- _Provided data_
▽

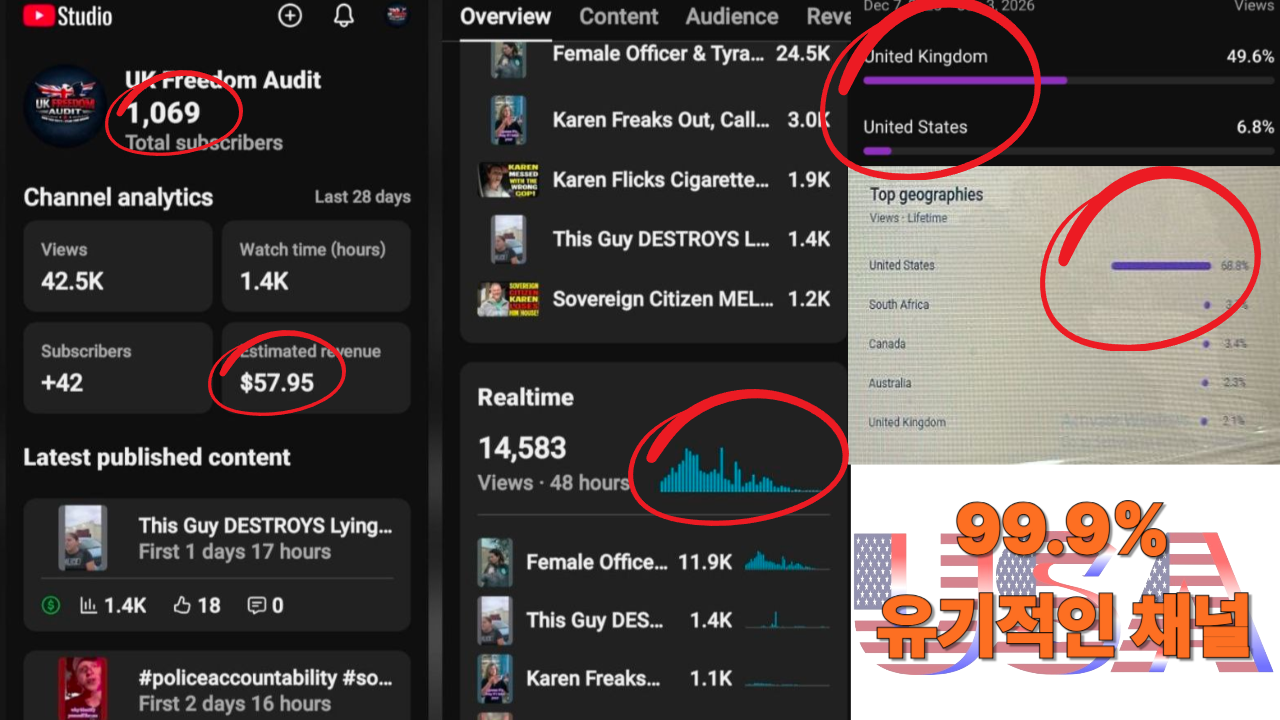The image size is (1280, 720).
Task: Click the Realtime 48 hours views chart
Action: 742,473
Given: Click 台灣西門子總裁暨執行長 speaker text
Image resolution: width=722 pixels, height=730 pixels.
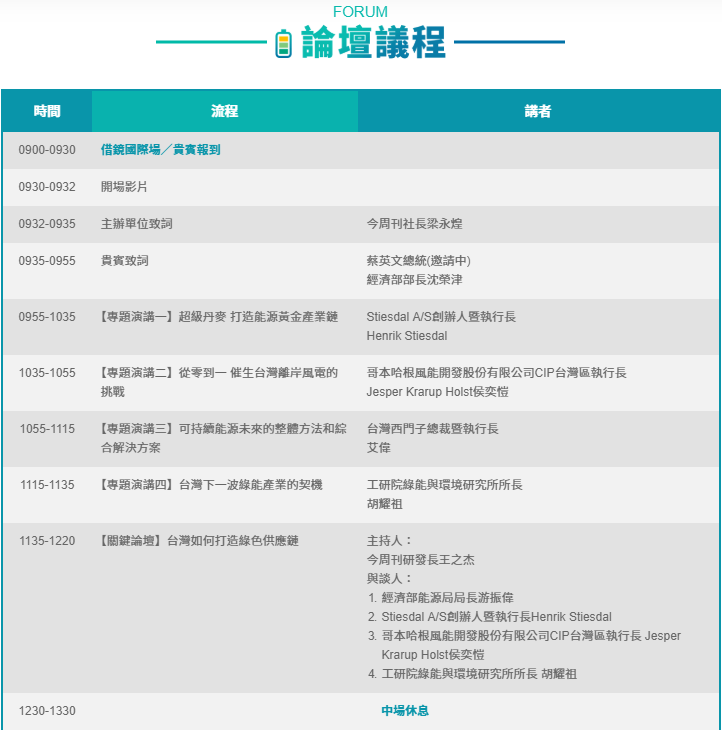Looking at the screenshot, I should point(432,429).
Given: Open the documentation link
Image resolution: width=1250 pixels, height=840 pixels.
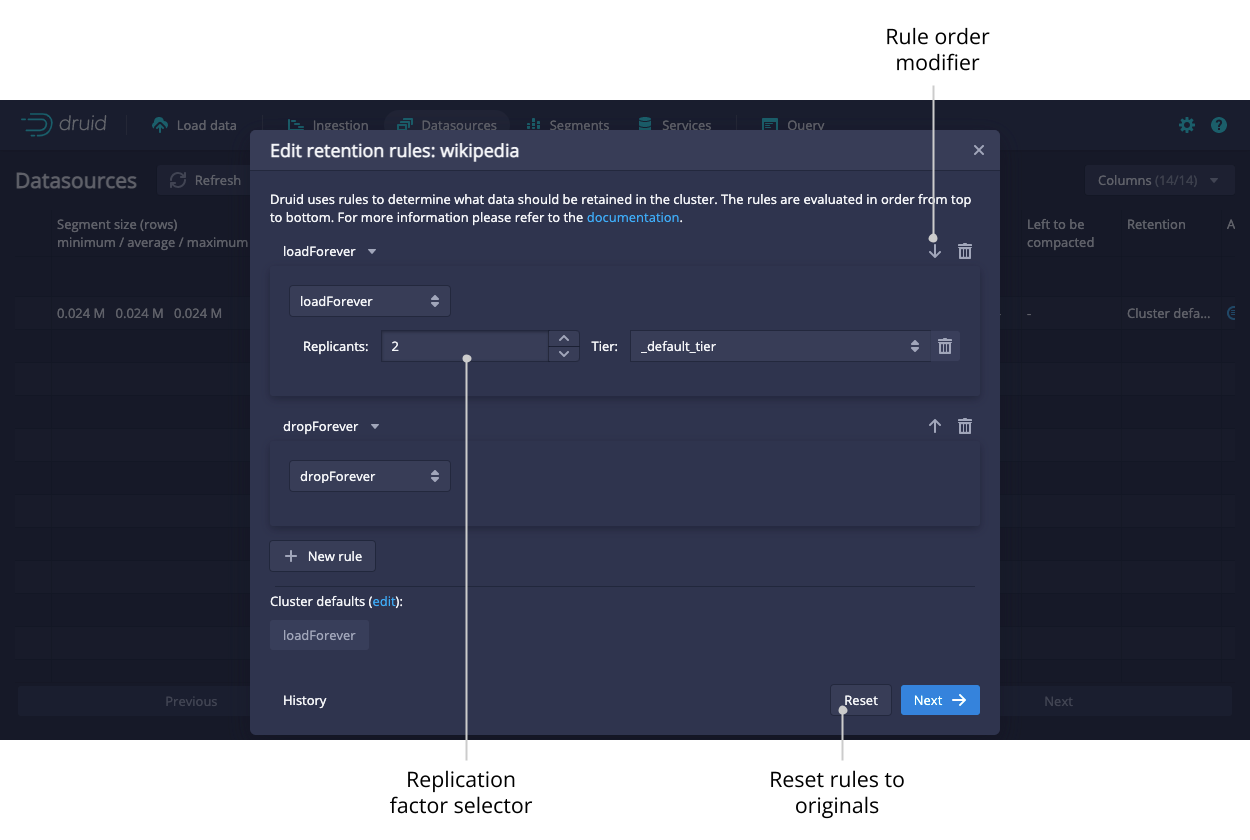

△

- _Action item_
Repeat only the lines from the line with "Given: Click 台灣西門子總裁暨執行長 speaker text" to the end of the entries, including both the first and the last line, and drop every picture.

- _Output of the exercise_
Given: Click 台灣西門子總裁暨執行長 speaker text
Image resolution: width=722 pixels, height=730 pixels.
Looking at the screenshot, I should point(432,429).
Given: Open the documentation link
Image resolution: width=1250 pixels, height=840 pixels.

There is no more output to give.